Dari penelitian terhadap beberapa kasus pelanggaran lingkungan dapat disimpulkan

bahwa digunakannya ranah pidana cenderung hanya sebagai pemuas nafsu amarah

pihak pelapor. Upaya penistaan (pemenjaraan) terlapor menjadi target utama pelapor.

Dan yang lebih parah adalah bahwa bagi aparat penegak hukum kasus semacam ini

menjadi lahan untuk mendapatkan sejumlah keuntungan pribadi dari pihak pelapor.

Page 10: Sinopsis Problem Lingkungan Word 2003

Tentu saja hal yang demikian mencerminkan terjadinya degradasi moral dari pihak

pelapor maupun aparat penegak hukum.

Oleh karena itu, dalam rangka menghindari praktek-praktek hukum yang tidak humanis

dan tidak objektif sebagaimana dikemukakan di atas, penggunaaan hukum pidana

harus dibatasi untuk hal-hal yang sangat penting, sedangkan untuk penindakan

terhadap delik formil (yang berarti alam belum mengalami kerusakan, masyarakat tidak

resah dan perbuatan pelaku relatif tidak berat) dalam UUPPLH, fungsi hukum

administrasi harus dikedepankan.

Dalam penelitian terhadap 13 kasus lingkungan hidup, terutama yang diatur dalam

UUPLH dari tahun 2002 sampai tahun 2009 didapatkan sebuah fakta umum yaitu

bahwa aparat penegak hukum, mulai dari penyidik, penuntut umum dan hakim

cenderung tidak mempertimbangkan asas subsidiaritas ataupun ultimum remedium,

melainkan langsung menerapkan asas hukum pidana. Temuan ini, sebagaimana yang

telah disinggung sebelumnya mempertegas rendahnya tingkat familiaritas dan

apresisiasi aparat penegak hukum terhadap hukum administrasi, padahal penegakan

hukum administrasi dapat lebih efisien dari sudut pembiayaan dibandingkan dengan

hukum pidana atau perdata. Lebih jauh lagi, penegakan hukum administrasi lebih

memiliki kemampuan mengundang partisipasi masyarakat dalam rangka membangun

kesadaran hidup dalam lingkungan alam yang baik dan sehat.

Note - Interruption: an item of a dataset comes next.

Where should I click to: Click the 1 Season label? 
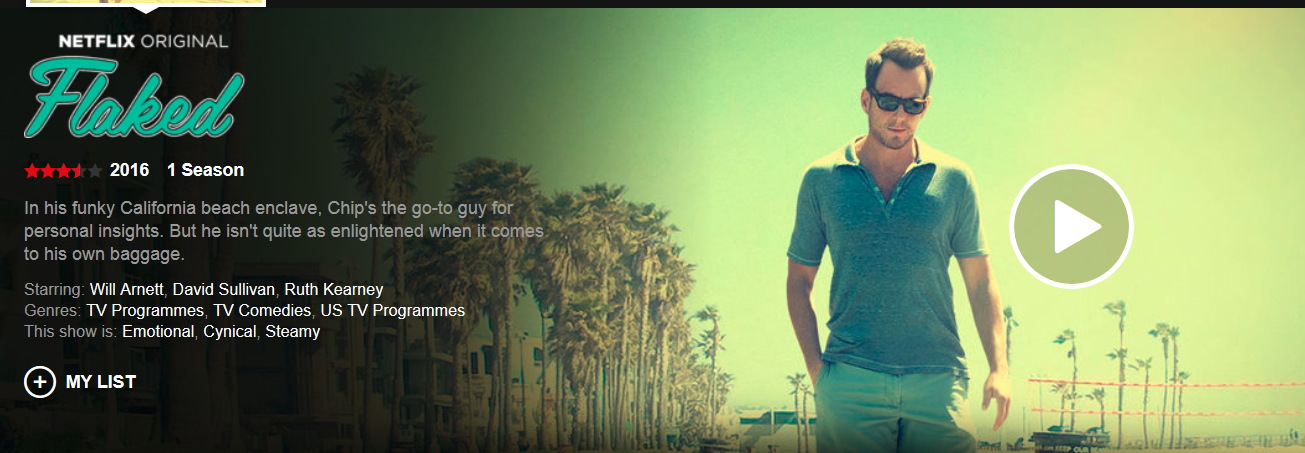pos(205,170)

Page 11: Sinopsis Problem Lingkungan Word 2003

Hasil analisa terhadap data penelitian dalam buku ini menunjukkan kesimpulan bahwa

rendahnya tingkat familiaritas dan apresiasi aparat penegak hukum terhadap hukum

administrasi adalah karena lemahnya aspek formulasi dari UUPPLH. Penyebab lain

adalah tidak adanya Peraturan Pemerintah yang memperjelas secara teknis prosedur

operasionalisasi delik formil dihubungkan dengan asas subsidiaritas atau ultimum

remedium. Kurangnya komitmen keilmuan para penegak hukum untuk menggali lebih

luas asas hukum administrasi juga berkontribusi terhadap diutamakannya hukum

pidana murni. Sayang sekali penelitian ini tidak berhasil menemukan kejelasan tentang

siapa atau instansi apa yang berwenang untuk menyatakan bahwa hukum administrasi

tidak efektif atau gagal. Tentu saja untuk menjawab persoalan ini dibutuhkan kajian

yang lebih mendalam dan komprehensif.

Akhirnya berangkat dari keseluruhan hasil penelitian buku ini menyarankan bahwa

pemerintah perlu membuat suatu pedoman operasionalisasi delik formal dihubungkan

dengan asas subsidiaritas atau ultimum remedium dalam bentuk peraturan pemerintah

tentang pelaksanaan delik formil lingkungan sebagai pedoman hukum acara khusus.

Dan hal yang tidak kalah penting adalah diperlukannya komitmen aparat penegak

hukum untuk selalu berupaya meningkatkan kualitas sumber daya manusia, terutama

yang berkaitan dengan penerapan delik formal terhadap masalah-masalah lingkungan.